In most countries, sleeping next to your child is a neccesity, but in the West, the practice is highly disapproved. The problem is that many studies have shown that it is quite common nowadays.
When asked about sleeping habits, parents will not accept that their children sleep with them. This is seen as an unhealthy custom. However, a study conducted in Britain using infrared cameras, showed that children may start sleeping on their own, but at some point during night, they go to sleep with their parents.

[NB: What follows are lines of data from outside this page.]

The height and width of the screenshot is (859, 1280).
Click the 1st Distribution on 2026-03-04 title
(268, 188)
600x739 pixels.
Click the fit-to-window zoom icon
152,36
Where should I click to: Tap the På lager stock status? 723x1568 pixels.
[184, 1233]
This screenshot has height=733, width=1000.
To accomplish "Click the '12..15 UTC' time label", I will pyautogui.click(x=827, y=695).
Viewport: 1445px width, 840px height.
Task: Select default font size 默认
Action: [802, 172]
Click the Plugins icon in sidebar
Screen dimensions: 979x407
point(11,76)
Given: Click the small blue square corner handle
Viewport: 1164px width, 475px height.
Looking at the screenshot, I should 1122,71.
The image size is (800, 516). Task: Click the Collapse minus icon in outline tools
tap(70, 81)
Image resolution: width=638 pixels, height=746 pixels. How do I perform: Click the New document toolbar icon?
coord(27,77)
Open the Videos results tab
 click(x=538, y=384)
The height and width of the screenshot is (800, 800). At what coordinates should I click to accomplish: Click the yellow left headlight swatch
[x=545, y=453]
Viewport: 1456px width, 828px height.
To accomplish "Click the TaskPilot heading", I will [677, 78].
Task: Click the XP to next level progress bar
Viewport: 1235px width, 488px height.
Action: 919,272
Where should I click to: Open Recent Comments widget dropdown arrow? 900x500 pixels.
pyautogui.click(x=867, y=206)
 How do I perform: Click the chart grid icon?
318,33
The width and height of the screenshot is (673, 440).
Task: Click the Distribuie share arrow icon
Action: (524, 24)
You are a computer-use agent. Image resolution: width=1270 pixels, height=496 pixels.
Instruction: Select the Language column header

When I was pregnant, I became addicted to reading magazines specialized in parenthood. Thanks to those magazines, I understood beforehand, that sleeping in the same bed with my baby would be quite dangerous for him. The first two months he slept in a bassinet beside my bed. I made sure that when he woke up in the middle of the night, after feeding him, he went back to his place. After this time, since my house was like a small apartment, he started sleeping in the kitchen in a travel bassinet (it was easily dismantled). When he was eight months old, he had his own bedroom on the other side of the house. He may have come to my bed 20 times in 7 years, more due to my wishes than his willingness. In fact, sometimes I want him to stay with me at siesta time, and he is reluctant to. He prefers sleeping in his own bed, away from us.
In a paper in Infant and child Development, Dr. Kathleen Dyer, an assistant professor of child, family and consumer sciences at California State University, Fresno, proposed that co-sleeping families can be divided into three categories: Intentional co-sleepers, reactive co-sleepers, and circumstantial co-sleepers. The first group is constituded by those who want to sleep with their children, the second, by those who do not want to sleep with their children, but the necessity obliges them, and the third by those who sleep with their children only ocassionaly because they are on holidays or a relative is staying at home leaving no beds left.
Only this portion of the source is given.